Cloning, Characterization and Bioinformatics Analysis of Novel Cytosine Deaminase from Escherichia coli AGH09

Cytosine deaminase (CDase) catalyzes the deamination of cytosine and 5-fluorocytosine (5-FC) to uracil and 5-fluorouracil (5-FU), respectively. The enzyme is used for cancer therapy, as cancerous cells are not able to synthesize cytosine via a de-novo pathway. In order to characterize the Escherichia coli AGH09 CDase, a strong CDase producing strain, was isolated from the urinary infection patients. The DNA fragment encoding the CDase was cloned into pET22b vector and sequenced. The presented paper uses bioinformatics and experimental approaches to describe the physiochemical, functional and structural properties of CDase.

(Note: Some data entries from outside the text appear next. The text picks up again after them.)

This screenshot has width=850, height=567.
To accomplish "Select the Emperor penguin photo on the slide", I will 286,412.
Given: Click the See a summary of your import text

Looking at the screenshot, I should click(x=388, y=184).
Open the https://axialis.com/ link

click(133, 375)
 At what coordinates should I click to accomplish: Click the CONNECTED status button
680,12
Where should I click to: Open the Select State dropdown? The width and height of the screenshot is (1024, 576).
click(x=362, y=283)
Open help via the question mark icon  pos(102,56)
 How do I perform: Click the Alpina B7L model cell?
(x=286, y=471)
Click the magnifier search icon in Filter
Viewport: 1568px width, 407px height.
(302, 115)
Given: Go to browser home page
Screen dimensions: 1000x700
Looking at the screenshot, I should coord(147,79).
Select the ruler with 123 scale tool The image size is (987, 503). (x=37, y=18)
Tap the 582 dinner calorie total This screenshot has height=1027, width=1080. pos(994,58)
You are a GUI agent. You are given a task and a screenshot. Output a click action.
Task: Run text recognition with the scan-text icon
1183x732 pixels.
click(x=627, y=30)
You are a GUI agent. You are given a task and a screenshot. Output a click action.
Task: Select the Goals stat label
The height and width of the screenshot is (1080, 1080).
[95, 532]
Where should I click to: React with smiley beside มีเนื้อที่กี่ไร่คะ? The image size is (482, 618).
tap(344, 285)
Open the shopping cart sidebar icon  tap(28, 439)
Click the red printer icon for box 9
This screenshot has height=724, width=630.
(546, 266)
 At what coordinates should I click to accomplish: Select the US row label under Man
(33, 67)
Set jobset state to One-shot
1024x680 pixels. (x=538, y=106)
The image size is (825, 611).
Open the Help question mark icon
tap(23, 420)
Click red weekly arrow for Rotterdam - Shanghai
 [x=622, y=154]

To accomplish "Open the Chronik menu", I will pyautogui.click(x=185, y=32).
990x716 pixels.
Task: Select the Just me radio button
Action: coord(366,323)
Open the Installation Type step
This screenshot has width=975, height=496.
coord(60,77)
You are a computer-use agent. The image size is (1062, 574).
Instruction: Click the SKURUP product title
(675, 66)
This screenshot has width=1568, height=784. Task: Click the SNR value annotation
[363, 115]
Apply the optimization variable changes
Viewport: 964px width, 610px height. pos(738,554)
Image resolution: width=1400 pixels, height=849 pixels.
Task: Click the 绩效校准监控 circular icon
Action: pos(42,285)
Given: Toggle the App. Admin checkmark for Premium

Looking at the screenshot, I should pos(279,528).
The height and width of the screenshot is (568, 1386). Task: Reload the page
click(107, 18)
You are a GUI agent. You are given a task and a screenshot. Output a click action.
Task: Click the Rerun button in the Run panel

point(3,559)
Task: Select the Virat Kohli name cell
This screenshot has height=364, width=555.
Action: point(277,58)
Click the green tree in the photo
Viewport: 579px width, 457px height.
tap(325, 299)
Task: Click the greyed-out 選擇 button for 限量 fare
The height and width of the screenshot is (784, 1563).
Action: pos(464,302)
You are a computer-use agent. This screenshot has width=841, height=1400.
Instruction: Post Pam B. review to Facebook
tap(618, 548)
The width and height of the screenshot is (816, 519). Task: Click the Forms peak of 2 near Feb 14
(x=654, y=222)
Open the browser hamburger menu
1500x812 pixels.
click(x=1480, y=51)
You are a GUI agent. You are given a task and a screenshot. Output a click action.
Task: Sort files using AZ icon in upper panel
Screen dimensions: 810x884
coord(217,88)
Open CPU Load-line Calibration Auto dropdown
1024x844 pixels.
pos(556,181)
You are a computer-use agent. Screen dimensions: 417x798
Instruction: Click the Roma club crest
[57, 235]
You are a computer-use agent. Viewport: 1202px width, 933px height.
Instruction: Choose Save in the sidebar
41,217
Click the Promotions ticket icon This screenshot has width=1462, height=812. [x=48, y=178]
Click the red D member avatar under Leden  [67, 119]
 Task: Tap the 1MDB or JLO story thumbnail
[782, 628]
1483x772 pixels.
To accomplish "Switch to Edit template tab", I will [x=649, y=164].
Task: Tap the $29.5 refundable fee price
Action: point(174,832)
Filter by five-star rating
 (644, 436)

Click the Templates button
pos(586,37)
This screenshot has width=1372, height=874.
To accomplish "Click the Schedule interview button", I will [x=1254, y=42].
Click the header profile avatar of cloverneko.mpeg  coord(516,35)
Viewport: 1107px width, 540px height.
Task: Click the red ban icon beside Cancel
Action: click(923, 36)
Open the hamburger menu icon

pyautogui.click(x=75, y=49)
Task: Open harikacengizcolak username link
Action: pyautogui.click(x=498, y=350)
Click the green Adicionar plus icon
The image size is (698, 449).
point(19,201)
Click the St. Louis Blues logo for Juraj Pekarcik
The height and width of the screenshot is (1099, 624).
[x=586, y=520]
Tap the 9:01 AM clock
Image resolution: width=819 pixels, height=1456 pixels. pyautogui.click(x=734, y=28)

The results revealed that the enzyme was active in pH ranging from 6.0 to 9.0 along with an optimal activity at 47 A degrees C. Moreover, in the presence of Cu++, Zn++ and Fe++ ions, the enzyme activity was increased; however, the Mn++ and Na+ ions had negatively influence on CDase activity. Bioinformatics analysis showed the enzyme had no signal sequences and disulfide bond along with no allergenicity. The aliphatic index (94.59) and grand average of hydropathicity index (-0.21) calculated by ProtParam server indicated that CDase may be stable for a wide range of temperature and has good solubility in water. Secondary structure analysis revealed that most of the recombinant CDase has predominant alpha-helical structures (37.24 %) and Random coils (39.58 %). The three dimensional structure of CDase is predicted by homology modeling using the known CDase crystal structures of E. coli (3O7U) as template using Geno3D2 Web Server. The model was evaluated with PROCHECK and WHAT IF programs. These findings suggested our enzyme might be a novel CDase for deployment in cancer treatment. Moreover, our data provides such beneficial information for a better drug formulation with proper storage shelf life storage.